◆ **WHAT YOU ARE ASKED TO DO**:
Every record below, from the first line to the last, is to be set down again exactly.

◆ **GIVEN RECORDS**:

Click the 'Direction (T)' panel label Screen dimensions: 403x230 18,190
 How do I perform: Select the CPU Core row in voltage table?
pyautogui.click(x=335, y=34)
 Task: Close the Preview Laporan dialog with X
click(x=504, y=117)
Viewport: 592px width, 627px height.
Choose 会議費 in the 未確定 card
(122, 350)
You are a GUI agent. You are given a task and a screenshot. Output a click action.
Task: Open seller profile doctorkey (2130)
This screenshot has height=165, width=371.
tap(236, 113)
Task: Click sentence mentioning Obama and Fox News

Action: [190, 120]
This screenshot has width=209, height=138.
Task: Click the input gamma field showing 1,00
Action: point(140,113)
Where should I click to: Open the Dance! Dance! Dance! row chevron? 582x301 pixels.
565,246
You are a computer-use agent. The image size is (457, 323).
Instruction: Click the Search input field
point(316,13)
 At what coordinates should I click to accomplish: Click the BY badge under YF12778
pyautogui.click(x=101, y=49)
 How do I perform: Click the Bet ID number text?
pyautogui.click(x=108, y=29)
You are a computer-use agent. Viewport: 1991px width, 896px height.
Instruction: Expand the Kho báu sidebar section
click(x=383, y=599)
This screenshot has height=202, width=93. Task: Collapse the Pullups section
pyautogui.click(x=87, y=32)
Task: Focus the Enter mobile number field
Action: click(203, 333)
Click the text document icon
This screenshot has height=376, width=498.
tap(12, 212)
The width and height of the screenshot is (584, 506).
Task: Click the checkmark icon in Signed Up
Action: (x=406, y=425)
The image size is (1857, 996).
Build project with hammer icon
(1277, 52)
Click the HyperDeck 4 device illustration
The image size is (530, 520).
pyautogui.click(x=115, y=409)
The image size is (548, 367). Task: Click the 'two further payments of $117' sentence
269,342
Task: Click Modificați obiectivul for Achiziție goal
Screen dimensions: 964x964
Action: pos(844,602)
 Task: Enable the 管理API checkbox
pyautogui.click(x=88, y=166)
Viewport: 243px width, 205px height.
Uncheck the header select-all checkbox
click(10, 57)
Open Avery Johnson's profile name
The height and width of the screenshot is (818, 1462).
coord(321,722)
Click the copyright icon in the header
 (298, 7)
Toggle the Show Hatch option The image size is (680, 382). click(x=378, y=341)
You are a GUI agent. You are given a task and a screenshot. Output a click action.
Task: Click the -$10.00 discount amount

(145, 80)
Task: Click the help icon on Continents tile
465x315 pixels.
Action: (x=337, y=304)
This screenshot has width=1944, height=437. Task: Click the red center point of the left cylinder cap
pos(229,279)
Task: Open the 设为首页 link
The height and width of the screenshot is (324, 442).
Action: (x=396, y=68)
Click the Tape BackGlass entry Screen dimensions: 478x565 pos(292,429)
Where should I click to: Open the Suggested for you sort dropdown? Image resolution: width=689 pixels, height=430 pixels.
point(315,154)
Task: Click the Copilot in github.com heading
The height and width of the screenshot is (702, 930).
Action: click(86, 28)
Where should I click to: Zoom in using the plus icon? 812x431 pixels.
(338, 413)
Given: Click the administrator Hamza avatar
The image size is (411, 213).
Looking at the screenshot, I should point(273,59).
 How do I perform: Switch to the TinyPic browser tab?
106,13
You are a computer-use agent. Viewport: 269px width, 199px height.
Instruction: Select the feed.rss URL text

◆ **RESULT BELOW**:
Click the 'Direction (T)' panel label Screen dimensions: 403x230 18,190
 How do I perform: Select the CPU Core row in voltage table?
pyautogui.click(x=335, y=34)
 Task: Close the Preview Laporan dialog with X
click(x=504, y=117)
Viewport: 592px width, 627px height.
Choose 会議費 in the 未確定 card
(122, 350)
You are a GUI agent. You are given a task and a screenshot. Output a click action.
Task: Open seller profile doctorkey (2130)
This screenshot has height=165, width=371.
tap(236, 113)
Task: Click sentence mentioning Obama and Fox News

Action: [190, 120]
This screenshot has width=209, height=138.
Task: Click the input gamma field showing 1,00
Action: point(140,113)
Where should I click to: Open the Dance! Dance! Dance! row chevron? 582x301 pixels.
565,246
You are a computer-use agent. The image size is (457, 323).
Instruction: Click the Search input field
point(316,13)
 At what coordinates should I click to accomplish: Click the BY badge under YF12778
pyautogui.click(x=101, y=49)
 How do I perform: Click the Bet ID number text?
pyautogui.click(x=108, y=29)
You are a computer-use agent. Viewport: 1991px width, 896px height.
Instruction: Expand the Kho báu sidebar section
click(x=383, y=599)
This screenshot has height=202, width=93. Task: Collapse the Pullups section
pyautogui.click(x=87, y=32)
Task: Focus the Enter mobile number field
Action: click(203, 333)
Click the text document icon
This screenshot has height=376, width=498.
tap(12, 212)
The width and height of the screenshot is (584, 506).
Task: Click the checkmark icon in Signed Up
Action: (x=406, y=425)
The image size is (1857, 996).
Build project with hammer icon
(1277, 52)
Click the HyperDeck 4 device illustration
The image size is (530, 520).
pyautogui.click(x=115, y=409)
The image size is (548, 367). Task: Click the 'two further payments of $117' sentence
269,342
Task: Click Modificați obiectivul for Achiziție goal
Screen dimensions: 964x964
Action: pos(844,602)
 Task: Enable the 管理API checkbox
pyautogui.click(x=88, y=166)
Viewport: 243px width, 205px height.
Uncheck the header select-all checkbox
click(10, 57)
Open Avery Johnson's profile name
The height and width of the screenshot is (818, 1462).
coord(321,722)
Click the copyright icon in the header
 (298, 7)
Toggle the Show Hatch option The image size is (680, 382). click(x=378, y=341)
You are a GUI agent. You are given a task and a screenshot. Output a click action.
Task: Click the -$10.00 discount amount

(145, 80)
Task: Click the help icon on Continents tile
465x315 pixels.
Action: (x=337, y=304)
This screenshot has width=1944, height=437. Task: Click the red center point of the left cylinder cap
pos(229,279)
Task: Open the 设为首页 link
The height and width of the screenshot is (324, 442).
Action: (x=396, y=68)
Click the Tape BackGlass entry Screen dimensions: 478x565 pos(292,429)
Where should I click to: Open the Suggested for you sort dropdown? Image resolution: width=689 pixels, height=430 pixels.
point(315,154)
Task: Click the Copilot in github.com heading
The height and width of the screenshot is (702, 930).
Action: click(86, 28)
Where should I click to: Zoom in using the plus icon? 812x431 pixels.
(338, 413)
Given: Click the administrator Hamza avatar
The image size is (411, 213).
Looking at the screenshot, I should point(273,59).
 How do I perform: Switch to the TinyPic browser tab?
106,13
You are a computer-use agent. Viewport: 269px width, 199px height.
Instruction: Select the feed.rss URL text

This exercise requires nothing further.